Set down every entry once more, character for character.
### Information shown
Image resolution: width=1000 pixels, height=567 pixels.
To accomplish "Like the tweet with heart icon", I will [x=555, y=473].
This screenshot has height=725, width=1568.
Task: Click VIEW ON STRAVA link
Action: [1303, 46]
######
(Output of the exercise)
Image resolution: width=1000 pixels, height=567 pixels.
To accomplish "Like the tweet with heart icon", I will [x=555, y=473].
This screenshot has height=725, width=1568.
Task: Click VIEW ON STRAVA link
Action: [1303, 46]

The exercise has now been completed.